DATASET EXTRACT below:
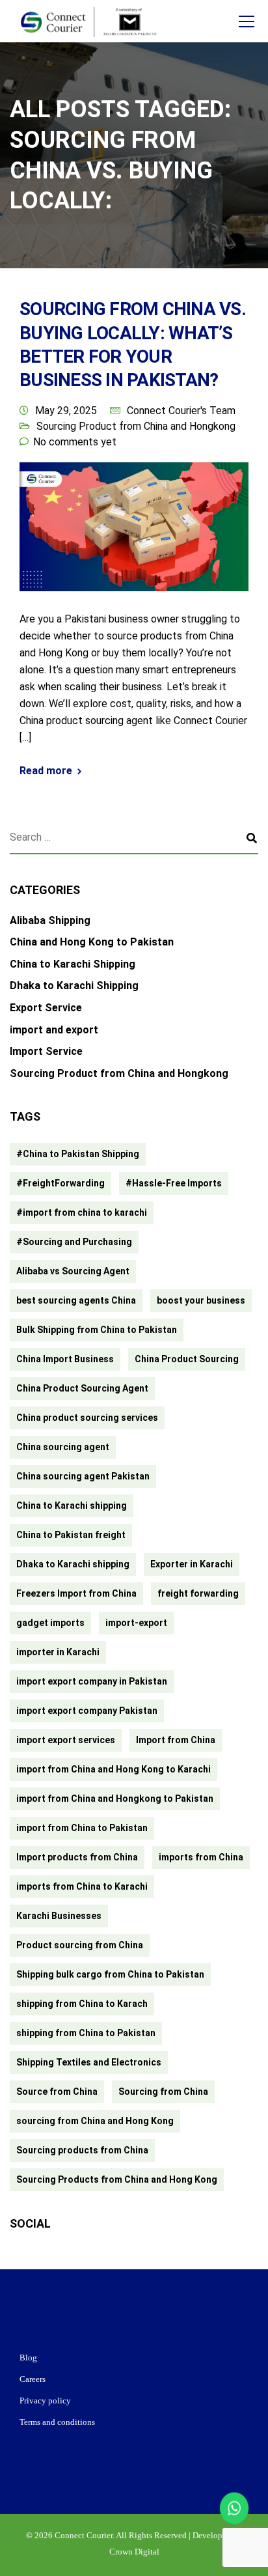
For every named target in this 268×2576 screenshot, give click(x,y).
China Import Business (65, 1359)
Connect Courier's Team (181, 410)
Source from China (57, 2091)
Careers (33, 2379)
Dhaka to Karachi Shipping (74, 985)
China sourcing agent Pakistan (83, 1476)
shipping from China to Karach (82, 2003)
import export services (65, 1740)
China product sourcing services (87, 1417)
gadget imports (50, 1622)
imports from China (201, 1857)
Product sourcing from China (79, 1945)
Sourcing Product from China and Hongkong (135, 426)
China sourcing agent (62, 1447)
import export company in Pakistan (91, 1681)
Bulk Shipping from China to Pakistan (96, 1329)
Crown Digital (134, 2551)
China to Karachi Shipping (72, 964)
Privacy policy (45, 2400)
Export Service (46, 1007)
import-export (136, 1622)
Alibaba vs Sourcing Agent (72, 1271)
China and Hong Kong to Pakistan (92, 942)
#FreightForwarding (60, 1183)
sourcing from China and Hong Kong (95, 2121)
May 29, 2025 (66, 410)
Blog (28, 2357)
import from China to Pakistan (82, 1828)
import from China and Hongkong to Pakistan (114, 1798)
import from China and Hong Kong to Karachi (113, 1769)
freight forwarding (198, 1593)
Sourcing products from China (82, 2150)
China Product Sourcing (187, 1359)
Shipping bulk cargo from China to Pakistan (110, 1974)
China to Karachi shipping (71, 1505)
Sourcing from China (163, 2091)
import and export (54, 1030)
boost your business (201, 1300)
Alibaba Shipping (50, 920)
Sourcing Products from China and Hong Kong (116, 2179)
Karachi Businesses (58, 1916)
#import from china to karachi (81, 1212)
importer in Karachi (58, 1652)
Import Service (46, 1051)
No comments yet (74, 442)
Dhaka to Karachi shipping (72, 1564)
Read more (46, 771)
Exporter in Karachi (191, 1564)
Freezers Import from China (76, 1593)
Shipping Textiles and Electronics (88, 2062)
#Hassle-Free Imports (174, 1183)
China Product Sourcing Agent (82, 1388)
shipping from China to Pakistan (85, 2033)
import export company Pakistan (86, 1710)
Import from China (175, 1740)
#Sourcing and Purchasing (74, 1242)
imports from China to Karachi (82, 1886)
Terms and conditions (57, 2422)
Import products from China (77, 1857)
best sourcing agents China (76, 1300)
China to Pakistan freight (71, 1535)
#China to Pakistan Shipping (77, 1154)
End of DATASET EXTRACT.
### TASK REQUIREMENTS
Output the number of lines in the records above that contain the string "Alibaba", and no other text.

### YOUR RESPONSE
2